Tuesday, July 1, 2014

Whose Son is the Messiah?

So, I've decided to start this thing off with a series of posts about passages in the Old Testament that are quoted a lot in the New Testament. This will be one of those.

There are some passages in the Bible we never talk about. Okay, that actually goes for most of the Bible, but some of them seem to be really, like, important. Jesus didn't say a whole ton about his own identity, at least in the synoptic gospels (read: first three gospels). Mostly, when people actually know who/what he is, he tells them to stuff it. In fact, I'm not sure Jesus ever gives a completely strait answer about who he really is. Sure, he gives a lot of nods and winks, but nothing too solid in the synoptics (whereas in John, he has quite a lot to say on the subject). The whole messianic thing is kind of a secret up until just before they kill him -- not a coincidence, of course.

So, one of the places where Jesus addresses the question "Who is the Messiah?" is Mark 12:35-37 (and parallels, Matt. 22:41-45, Luke 20:41-44). At this point, his close disciples (and the readers) already know that Jesus has privately affirmed that he is the Messiah, though the other listeners, while they have their suspicions don't know for certain yet.

So Jesus is like:
How say the scribes that Christ is the Son of David? For David himself said by the Holy Ghost,
The Lord [Yhwh] said to my Lord, Sit thou on my right hand, till I make thine enemies thy footstool. (Ps. 110:1)
David therefore himself calleth him Lord; and whence is he then his son?
So how about that? Some scholars think this means Jesus didn't think the Messiah would be descended from David. Not sure that would really make any sense, since it's pretty hard to read the Old Testament any other way. Still, Jesus is definitely undermining the importance of the messianic linage with this statement. Jesus has something much bigger in mind than simply being the heir of David, and we're going to try and figure out what that was. His quotation of Psalm 110 is the key here.

Interesting thing, Psalm 110 wasn't quoted much in Jewish writings much before or after Jesus, with the one exception being the very Jewish New Testament we've inherited.
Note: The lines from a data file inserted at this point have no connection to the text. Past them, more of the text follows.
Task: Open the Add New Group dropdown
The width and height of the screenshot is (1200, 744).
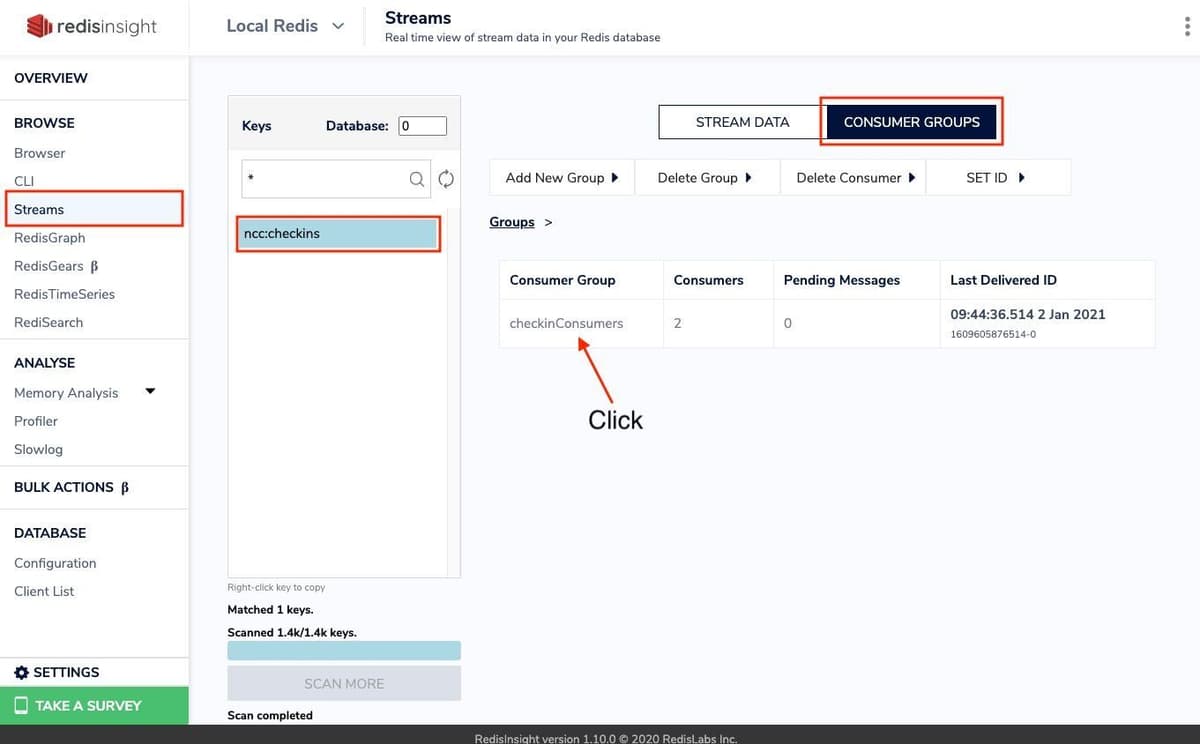Action: [x=562, y=177]
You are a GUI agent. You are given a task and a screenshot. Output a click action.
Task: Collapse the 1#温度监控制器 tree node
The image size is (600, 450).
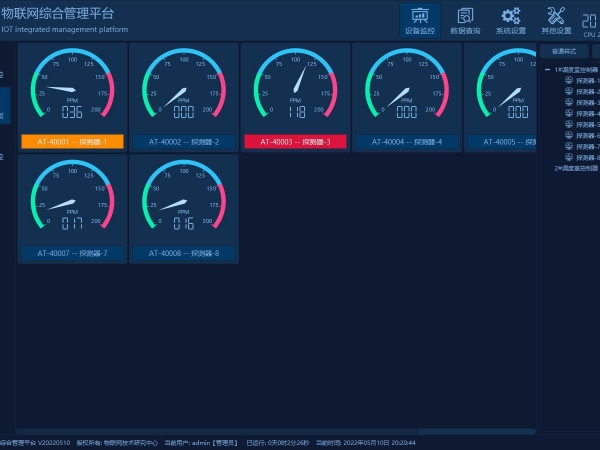549,69
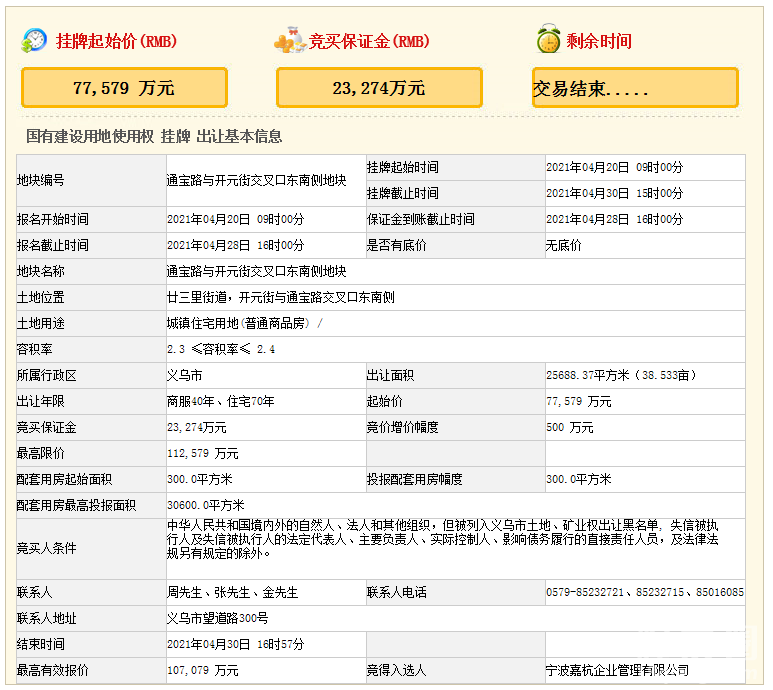The width and height of the screenshot is (773, 690).
Task: Click the contact phone numbers cell
Action: [644, 592]
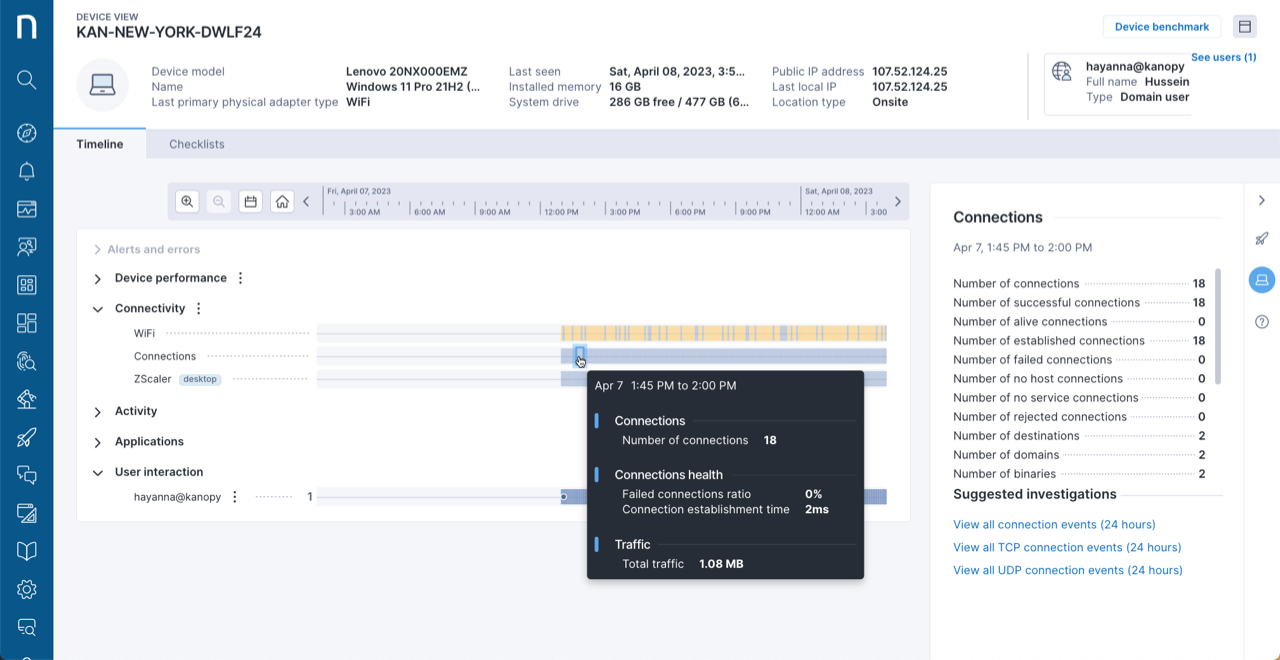Open See users (1) link

(x=1223, y=57)
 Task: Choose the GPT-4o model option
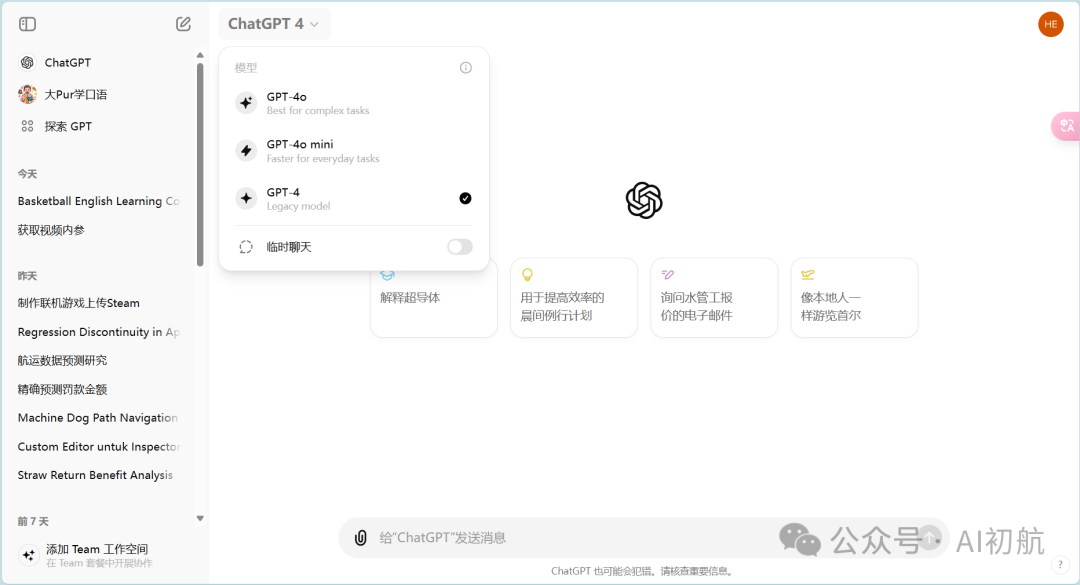353,103
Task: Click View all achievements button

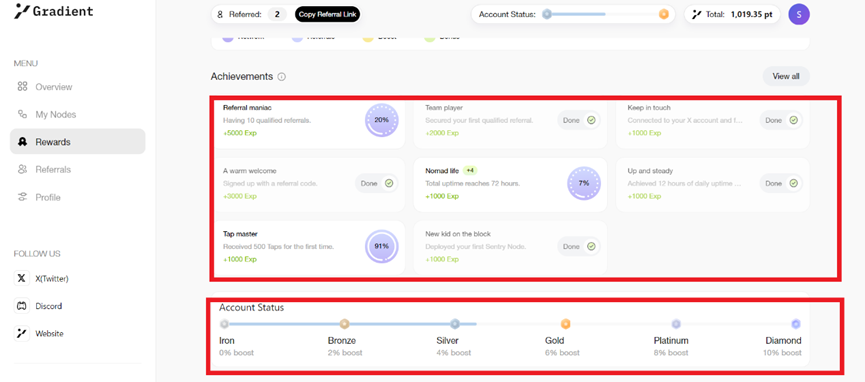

This is one of the most-quoted OT passages in the whole NT. A partial listing would include Matthew 26:64, Acts 2:34-35, I Corinthians 15:25, Ephesians 1:20,22 Colossians 3:1, Hebrews 1:3,13 2:8 5:17 7:17,21 8:1 10:12,13 12:2, 1 Peter 3:22. You'd think it was important or something. Weird we never hear any sermons on it [insert rant about sermons here]. (disclaimer: not picking on my pastor here. I've never heard a sermon about it anywhere in 29 years of church attendance across three continents).

Next post, we dive into Psalm 110.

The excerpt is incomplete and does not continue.